# What the exercise asks:
Could you write out the whole forum post below on integrating with dblquad and anonymous functions, word for word?

# Excerpt provided:
%%

The quad2d function is faster than dblquad, and appears to give the same results.
4 comentarios
Star Strider
el 31 de Ag. de 2014
First, if you don’t want to store k in the result, the ‘ifun’ assignment line becomes:
ifun(k1) = dblquad(@(theta,phi) fun(k,theta,phi), 0, 2*pi, 0, 2*pi);
I have no idea what that error is. I’m using anonymous functions, and that code worked perfectly for me. (If it hadn’t, I’d not have posted it.) The complete function should be entered as:
fun = @(k,theta,phi) cos(k.*sin(theta).*cos(phi));
I don’t remember when anonymous functions were introduced. If the anonymous function doesn’t work in your version, you will have to create a function file:
function val = fun(k,theta,phi)
val = cos(k.*sin(theta).*cos(phi));
end
then save it as fun.m (or rename the function to something less ambiguous and save it to the same file name as the function name).
You also may have to remove k as a function argument and substitute it manually into the function (or take the risk of declaring k as a global variable inside and outside the function for the purposes of this integration). The function file would then be:
function val = fun(theta,phi)
global k
val = cos(k.*sin(theta).*cos(phi));
end
I tested the integration with an inline function and couldn’t get it to work. If you cannot use an anonymous function, you will have to use a function file to do the integration, and a global variable for k. I don’t have access to R12, so I can’t test my code with it. Unfortunately, you will have to experiment. With luck, one of my alternative suggestions will work for you.

%%

# Material:
%%

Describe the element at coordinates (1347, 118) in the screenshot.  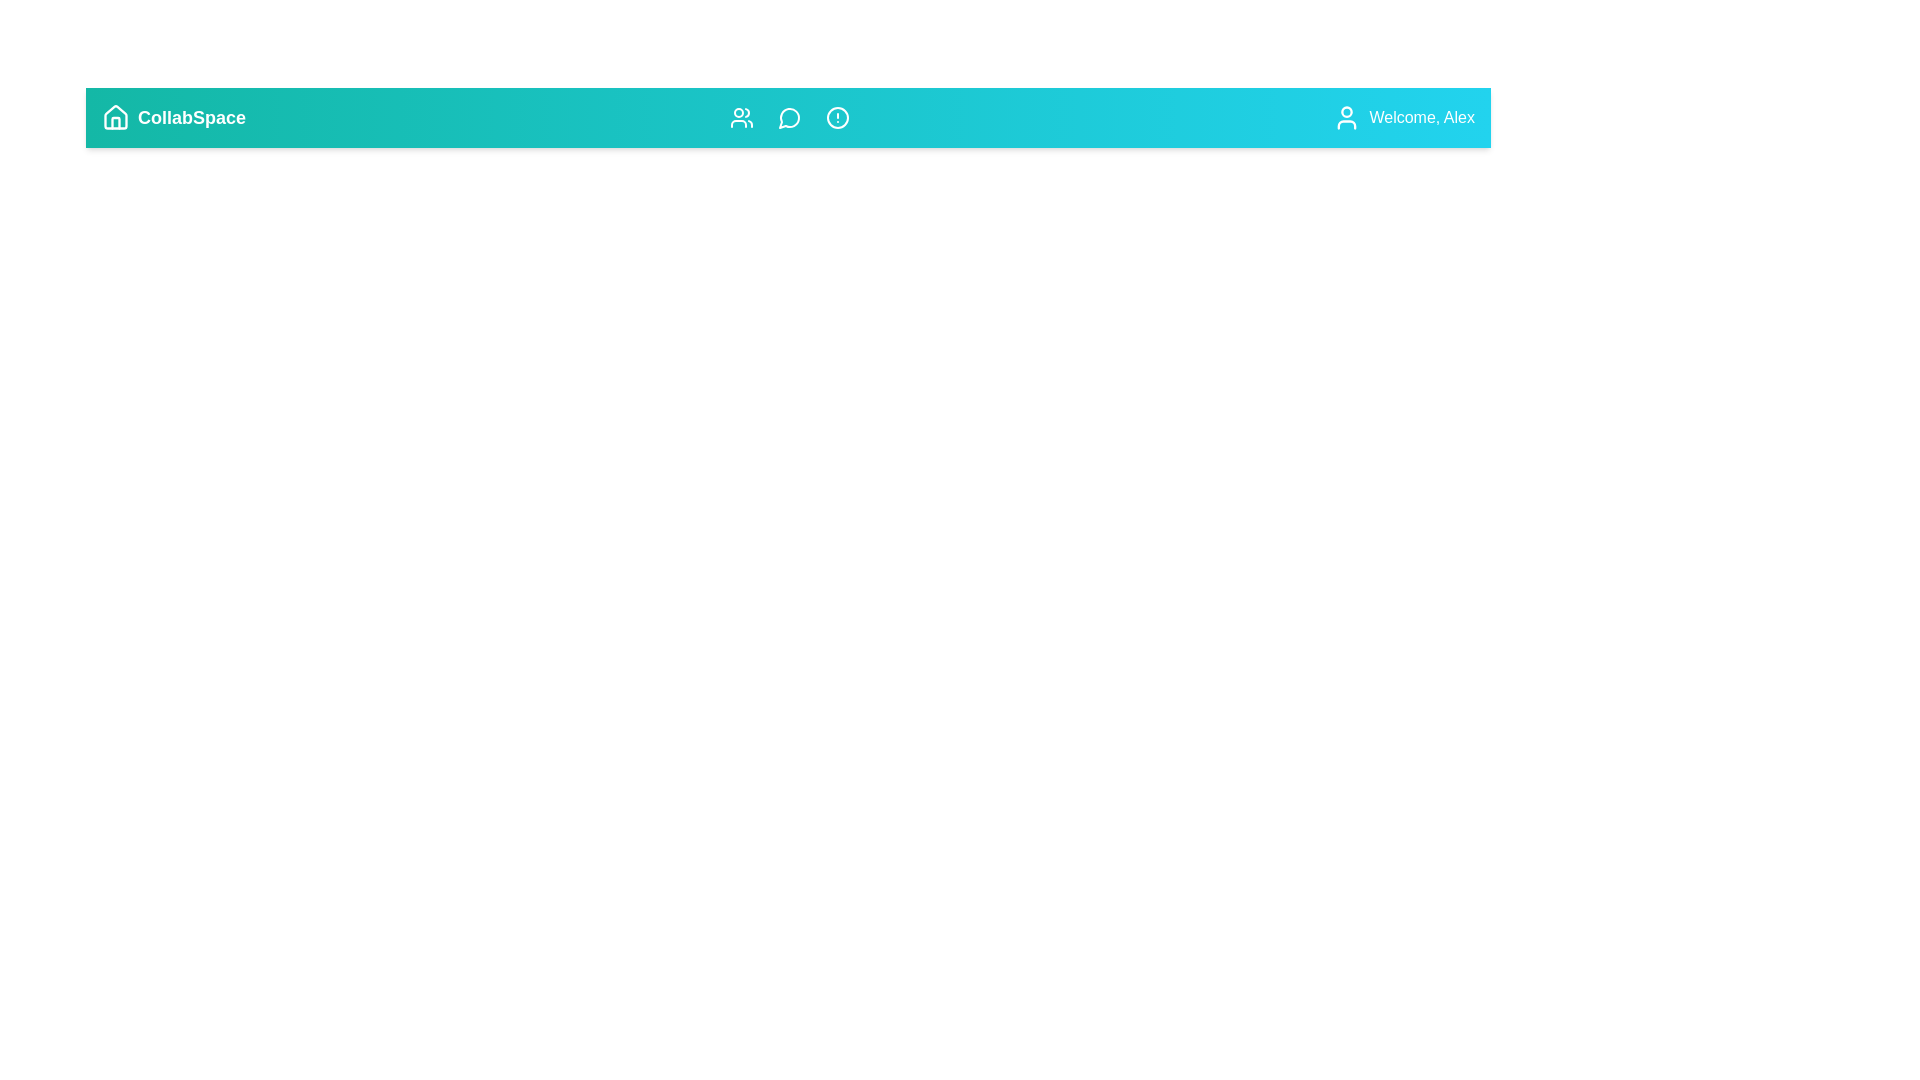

%%

# Task output:
The quad2d function is faster than dblquad, and appears to give the same results.
4 comentarios
Star Strider
el 31 de Ag. de 2014
First, if you don’t want to store k in the result, the ‘ifun’ assignment line becomes:
ifun(k1) = dblquad(@(theta,phi) fun(k,theta,phi), 0, 2*pi, 0, 2*pi);
I have no idea what that error is. I’m using anonymous functions, and that code worked perfectly for me. (If it hadn’t, I’d not have posted it.) The complete function should be entered as:
fun = @(k,theta,phi) cos(k.*sin(theta).*cos(phi));
I don’t remember when anonymous functions were introduced. If the anonymous function doesn’t work in your version, you will have to create a function file:
function val = fun(k,theta,phi)
val = cos(k.*sin(theta).*cos(phi));
end
then save it as fun.m (or rename the function to something less ambiguous and save it to the same file name as the function name).
You also may have to remove k as a function argument and substitute it manually into the function (or take the risk of declaring k as a global variable inside and outside the function for the purposes of this integration). The function file would then be:
function val = fun(theta,phi)
global k
val = cos(k.*sin(theta).*cos(phi));
end
I tested the integration with an inline function and couldn’t get it to work. If you cannot use an anonymous function, you will have to use a function file to do the integration, and a global variable for k. I don’t have access to R12, so I can’t test my code with it. Unfortunately, you will have to experiment. With luck, one of my alternative suggestions will work for you.